Although a woman’s use of the HIV drug dolutegravir at conception may increase the risk of often-fatal neural tube defects in her child, a new study suggests that the risk may be offset by the drug’s ability to decrease deaths among women and prevent HIV transmission to their children and sexual partners. The report, led by researchers at Massachusetts General Hospital (MGH), is being published online in the Annals of Internal Medicine.
“Dolutegravir is one of the most effective drugs that we have to treat HIV and could be a ‘game-changer’ in sub-Saharan Africa,” says Caitlin Dugdale, MD, of the MGH Division of Infectious Diseases and the Medical Practice Evaluation Center, who led the study. “However, as countries consider replacing current first-line treatment with now less expensive dolutegravir-based treatment, it is important to evaluate the risks and benefits of using it globally for millions of women who could become pregnant.”
Dolutegravir has been available in the US since 2013 and is part of recommended first-line HIV treatment in resource-rich countries. It has fewer side effects and lower rates of treatment failure than efavirenz, the current first-line treatment in most low- and middle-income countries. While dolutegravir was previously unaffordable in these countries, recent negotiations led to development of a generic version that costs only $75 per person per year. Many developing countries most affected by the HIV epidemic had planned to roll out dolutegravir in 2018 but delayed these plans after a birth surveillance study in Botswana released preliminary data suggesting that dolutegravir may pose harm to unborn children by increasing the risk of neural tube defects.

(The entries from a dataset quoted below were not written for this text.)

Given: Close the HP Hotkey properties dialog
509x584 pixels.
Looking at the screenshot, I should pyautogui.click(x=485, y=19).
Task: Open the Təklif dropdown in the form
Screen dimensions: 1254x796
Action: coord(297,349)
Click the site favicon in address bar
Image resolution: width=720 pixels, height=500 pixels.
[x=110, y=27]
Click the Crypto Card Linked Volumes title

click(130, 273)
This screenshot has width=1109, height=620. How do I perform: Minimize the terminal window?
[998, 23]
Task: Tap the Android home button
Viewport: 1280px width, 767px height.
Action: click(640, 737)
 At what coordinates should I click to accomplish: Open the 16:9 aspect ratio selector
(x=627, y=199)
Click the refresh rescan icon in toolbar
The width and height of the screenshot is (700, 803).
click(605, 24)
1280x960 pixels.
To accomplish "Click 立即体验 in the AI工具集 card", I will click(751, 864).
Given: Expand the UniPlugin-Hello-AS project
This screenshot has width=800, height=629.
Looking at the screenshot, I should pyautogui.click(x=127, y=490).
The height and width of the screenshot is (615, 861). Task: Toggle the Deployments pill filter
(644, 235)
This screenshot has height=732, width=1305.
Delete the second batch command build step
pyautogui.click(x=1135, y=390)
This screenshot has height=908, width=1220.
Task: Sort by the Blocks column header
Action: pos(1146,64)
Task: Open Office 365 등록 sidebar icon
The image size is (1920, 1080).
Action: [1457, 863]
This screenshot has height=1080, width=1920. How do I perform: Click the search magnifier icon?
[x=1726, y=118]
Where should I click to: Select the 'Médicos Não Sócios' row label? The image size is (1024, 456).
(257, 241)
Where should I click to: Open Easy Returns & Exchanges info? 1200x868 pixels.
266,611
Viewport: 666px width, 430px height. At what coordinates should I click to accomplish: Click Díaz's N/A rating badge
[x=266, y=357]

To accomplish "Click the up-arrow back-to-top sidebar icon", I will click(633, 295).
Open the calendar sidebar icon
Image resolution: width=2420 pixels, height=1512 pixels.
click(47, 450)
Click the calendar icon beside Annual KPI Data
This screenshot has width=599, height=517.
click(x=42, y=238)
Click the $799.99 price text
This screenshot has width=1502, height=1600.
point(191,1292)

Dugdale says, “We are waiting on more data to know if the preliminary results of the Botswana study were a statistical fluke or a finding of real concern; but while we wait, policymakers still have to make decisions about what treatment to recommend for women with HIV who could become pregnant.”
To look at the potential effects of different HIV treatment options for women from a public health perspective, the researchers used a well-established mathematical model of HIV along with epidemiologic data from South Africa and treatment efficacy data from clinical trials. With this model, they projected clinical outcomes over five years for approximately 3.1 million women of child-bearing age with HIV in South Africa and their children. They compared a policy of using dolutegravir-based treatment for all women to the current policy of first-line efavirenz-based treatment for all women with HIV. The model projected the number of anticipated deaths from any cause among women and children, HIV transmissions to men and children, and dolutegravir-related neural tube defects over five years in South Africa.
The researchers found that use of efavirenz-based first-line treatment would lead to 4,400 fewer deaths among children compared with dolutegravir-based treatment, largely due to the reduced risk of birth defects. However, dolutegravir-based treatment was projected to lead to more than 13,000 fewer deaths among women, nearly 60,000 fewer HIV transmissions to male partners, and over 7,000 fewer HIV infections in children. Overall, the study found that there were fewer deaths with dolutegravir-based treatment than with efavirenz-based treatment.
Study co-author Linda-Gail Bekker, MD, Ph.D., of the University of Cape Town and the past president of the International AIDS Society says, “The results of this modeling study show us that the issue is not so simple as saying we should take dolutegravir off the table because a woman might become pregnant. Instead these results highlight the importance of making sure that women are given all of the information about the benefits as well as the risks of dolutegravir so that they can make an informed decision about the best choice of treatment.”